(Available data)

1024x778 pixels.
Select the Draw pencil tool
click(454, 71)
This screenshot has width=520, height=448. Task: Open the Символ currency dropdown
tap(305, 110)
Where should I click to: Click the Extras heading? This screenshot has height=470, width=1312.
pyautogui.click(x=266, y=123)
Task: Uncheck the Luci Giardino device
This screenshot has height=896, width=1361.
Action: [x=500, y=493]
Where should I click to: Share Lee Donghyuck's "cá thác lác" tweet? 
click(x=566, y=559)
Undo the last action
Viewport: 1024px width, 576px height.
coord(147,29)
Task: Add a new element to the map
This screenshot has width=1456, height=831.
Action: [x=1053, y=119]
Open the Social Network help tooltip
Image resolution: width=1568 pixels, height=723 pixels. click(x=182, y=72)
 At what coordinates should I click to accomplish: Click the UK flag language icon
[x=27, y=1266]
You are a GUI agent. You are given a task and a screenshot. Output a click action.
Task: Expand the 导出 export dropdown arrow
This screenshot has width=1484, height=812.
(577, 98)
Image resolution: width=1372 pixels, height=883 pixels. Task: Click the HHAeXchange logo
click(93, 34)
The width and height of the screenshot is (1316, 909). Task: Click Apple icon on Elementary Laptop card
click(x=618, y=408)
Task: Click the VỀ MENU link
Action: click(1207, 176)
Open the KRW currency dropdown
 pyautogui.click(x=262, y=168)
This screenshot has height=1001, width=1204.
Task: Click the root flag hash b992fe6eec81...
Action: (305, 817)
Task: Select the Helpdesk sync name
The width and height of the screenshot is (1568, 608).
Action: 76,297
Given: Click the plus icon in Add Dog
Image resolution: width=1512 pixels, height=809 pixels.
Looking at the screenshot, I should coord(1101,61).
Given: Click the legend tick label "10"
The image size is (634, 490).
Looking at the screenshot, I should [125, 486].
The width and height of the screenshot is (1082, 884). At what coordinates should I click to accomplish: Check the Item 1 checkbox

(The problem) Could you update the material above so that every "currency dropdown" reads "currency menu", with nothing else changed?

(Answer to the task)
1024x778 pixels.
Select the Draw pencil tool
click(454, 71)
This screenshot has width=520, height=448. Task: Open the Символ currency menu
tap(305, 110)
Where should I click to: Click the Extras heading? This screenshot has height=470, width=1312.
pyautogui.click(x=266, y=123)
Task: Uncheck the Luci Giardino device
This screenshot has height=896, width=1361.
Action: [x=500, y=493]
Where should I click to: Share Lee Donghyuck's "cá thác lác" tweet? 
click(x=566, y=559)
Undo the last action
Viewport: 1024px width, 576px height.
coord(147,29)
Task: Add a new element to the map
This screenshot has width=1456, height=831.
Action: [x=1053, y=119]
Open the Social Network help tooltip
Image resolution: width=1568 pixels, height=723 pixels. click(x=182, y=72)
 At what coordinates should I click to accomplish: Click the UK flag language icon
[x=27, y=1266]
You are a GUI agent. You are given a task and a screenshot. Output a click action.
Task: Expand the 导出 export dropdown arrow
This screenshot has width=1484, height=812.
(577, 98)
Image resolution: width=1372 pixels, height=883 pixels. Task: Click the HHAeXchange logo
click(93, 34)
The width and height of the screenshot is (1316, 909). Task: Click Apple icon on Elementary Laptop card
click(x=618, y=408)
Task: Click the VỀ MENU link
Action: click(1207, 176)
Open the KRW currency menu
 pyautogui.click(x=262, y=168)
This screenshot has height=1001, width=1204.
Task: Click the root flag hash b992fe6eec81...
Action: (305, 817)
Task: Select the Helpdesk sync name
The width and height of the screenshot is (1568, 608).
Action: 76,297
Given: Click the plus icon in Add Dog
Image resolution: width=1512 pixels, height=809 pixels.
Looking at the screenshot, I should coord(1101,61).
Given: Click the legend tick label "10"
The image size is (634, 490).
Looking at the screenshot, I should [125, 486].
The width and height of the screenshot is (1082, 884). At what coordinates should I click to accomplish: Check the Item 1 checkbox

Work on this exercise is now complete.